(Ottawa) Le ministre de la Justice et Procureur général du Canada, David Lametti, a évoqué le recours à la Loi sur les mesures d’urgence deux jours après l’arrivée du « convoi de la liberté » à Ottawa. Il a également incité le ministre de la Sécurité publique, Marco Mendicino, à faire pression sur la police pour qu’elle mette fin à la manifestation et même suggéré d’appeler l’armée.

Des échanges de textos présentés en preuve à la Commission sur l’état d’urgence mercredi donnent un nouvel éclairage sur les conversations en coulisse au sein du gouvernement.

« Avons-nous un [plan de] contingence pour que ces camions soient enlevés demain ou mardi ? (S’ils étaient noirs ou autochtones) », demande-t-il à son chef de cabinet, Alex Steinhouse, le 30 janvier. Les premiers camions avaient fait leur arrivée dans la capitale fédérale deux jours plus tôt et bloquaient plusieurs rues du centre-ville.

« Quel pouvoir normatif avons-nous ou est-ce qu’un ordre est nécessaire ? EA ? », poursuit-il en faisant référence à l’acronyme anglais de la Loi sur les mesures d’urgence.

M. Steinhouse lui répond qu’on ne lui a pas parlé « d’un plan de contingence pour enlever qui que ce soit », mais que ça devrait « provenir de la Ville d’Ottawa et l’Ontario ».

Le ministre Lametti a affirmé qu’il avait joué de prudence. « Je savais que nous devions commencer à y réfléchir, que cela devienne une option ou non », a-t-il expliqué. Durant la pandémie, le gouvernement avait songé à recourir à la Loi sur les mesures d’urgence sans toutefois passer à l’action.

Il a également indiqué qu’il se demandait si la police agissait de la même façon avec les participants du « convoi de la liberté » qu’elle l’aurait fait avec des manifestants autochtones ou noirs. Cette question des deux poids, deux mesures a été soulevée à plusieurs reprises depuis l’hiver dernier.

« Vite, vite, vite »

Quelques jours après avoir évoqué un possible recours à la Loi sur les mesures d’urgence avec son chef de cabinet, le ministre Lametti s’adresse au ministre de la Sécurité publique, Marco Mendicino, par texto et le presse de faire quelque chose.
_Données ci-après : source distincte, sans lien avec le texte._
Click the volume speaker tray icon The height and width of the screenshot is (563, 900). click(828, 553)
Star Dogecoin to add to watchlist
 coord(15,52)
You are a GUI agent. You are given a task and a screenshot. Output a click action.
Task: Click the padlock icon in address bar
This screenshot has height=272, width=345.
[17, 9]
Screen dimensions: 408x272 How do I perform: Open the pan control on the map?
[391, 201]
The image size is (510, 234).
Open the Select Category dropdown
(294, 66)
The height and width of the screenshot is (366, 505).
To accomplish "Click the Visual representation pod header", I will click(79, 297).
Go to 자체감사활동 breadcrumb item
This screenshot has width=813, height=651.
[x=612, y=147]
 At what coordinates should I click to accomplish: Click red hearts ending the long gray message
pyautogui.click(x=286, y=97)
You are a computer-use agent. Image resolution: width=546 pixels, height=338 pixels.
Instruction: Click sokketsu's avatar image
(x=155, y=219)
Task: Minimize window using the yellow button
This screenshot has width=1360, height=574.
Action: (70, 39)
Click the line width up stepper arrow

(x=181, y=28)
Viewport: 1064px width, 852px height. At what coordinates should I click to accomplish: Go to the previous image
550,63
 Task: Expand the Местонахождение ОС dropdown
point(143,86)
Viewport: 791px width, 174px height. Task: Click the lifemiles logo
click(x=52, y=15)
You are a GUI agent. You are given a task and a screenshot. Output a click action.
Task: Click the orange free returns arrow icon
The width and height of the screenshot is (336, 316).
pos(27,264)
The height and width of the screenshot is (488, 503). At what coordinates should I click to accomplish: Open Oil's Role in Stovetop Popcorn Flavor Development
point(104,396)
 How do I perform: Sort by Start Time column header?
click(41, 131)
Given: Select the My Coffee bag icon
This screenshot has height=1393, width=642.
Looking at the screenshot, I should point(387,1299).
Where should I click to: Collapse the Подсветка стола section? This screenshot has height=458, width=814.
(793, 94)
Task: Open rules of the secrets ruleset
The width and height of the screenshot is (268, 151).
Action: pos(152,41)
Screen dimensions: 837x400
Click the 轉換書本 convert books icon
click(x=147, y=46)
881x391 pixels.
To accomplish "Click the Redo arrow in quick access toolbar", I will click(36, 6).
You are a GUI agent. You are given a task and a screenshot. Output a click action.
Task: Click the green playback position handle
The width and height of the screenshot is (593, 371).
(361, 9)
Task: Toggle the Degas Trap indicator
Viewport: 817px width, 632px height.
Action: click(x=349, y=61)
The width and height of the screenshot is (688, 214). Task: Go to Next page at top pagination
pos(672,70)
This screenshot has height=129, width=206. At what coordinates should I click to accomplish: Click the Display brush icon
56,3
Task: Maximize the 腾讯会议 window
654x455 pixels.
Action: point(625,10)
« Tu dois faire bouger la police, écrit M. Lametti moins d’une semaine après l’arrivée des manifestants à Ottawa. Et les FAC [Forces armées canadiennes] si nécessaire. Trop de gens sont gravement touchés par ce qui est une occupation. Je vais m’en aller dès que ce sera possible. »

« Combien de chars d’assaut est-ce que tu demandes ?, lui répond M. Mendicino. Je veux seulement demander à Anita [Anand] combien nous en avons de disponibles. »

« Je pense qu’un fera l’affaire ! », conclut M. Lametti.

La ministre de la Défense nationale, Anita Anand, doit témoigner plus tard mercredi.

Dans d’autres textos, M. Lametti traite l’ancien chef de police, Peter Sloly, d’incompétent et presse la police d’agir « vite, vite, vite ».

L’avocat de la Commission, Gordon Cameron, a questionné le Procureur général du Canada sur l’ingérence politique dans le travail de la police durant la manifestation qui a fini par paralyser le centre-ville d’Ottawa durant trois semaines.

« Dans ces échanges, je ne dis nullement qu’il faut diriger la police », s’est défendu M. Lametti. Il a ajouté qu’il avait plutôt écrit ces messages comme un collègue du Cabinet et comme ministre. Il a affirmé que dans « le feu de l’action », il était frustré parce que certains de ses employés se faisaient harceler par les manifestants dans la rue et qu’il avait dû quitter le centre-ville d’Ottawa où il logeait.

Il a également soutenu la double interprétation du concept de menace à la sécurité nationale. La Loi sur le Service canadien du renseignement de sécurité énonce un certain nombre de critères pour évaluer une menace à la sécurité nationale. Parmi ceux-ci, l’espionnage et le sabotage, l’ingérence étrangère, l’usage de la violence grave et des activités qui visent à renverser le gouvernement. Cette même définition est reprise dans la Loi sur les mesures d’urgence, mais le gouvernement l’a interprété plus largement pour justifier le recours historique à cette législation d’exception.

Il s’est toutefois gardé de donner davantage de détails en contre-interrogatoire, invoquant à plusieurs reprises le secret professionnel étant donné son rôle de Procureur général. L’avocat de la Commission, Gordon Cameron, a critiqué le manque de transparence du gouvernement fédéral qui a refusé de lever le secret professionnel sur les éléments qui permettraient de mieux comprendre comment le Cabinet en est venu à la conclusion qu’il pouvait déclarer l’état d’urgence pour mettre fin aux manifestations.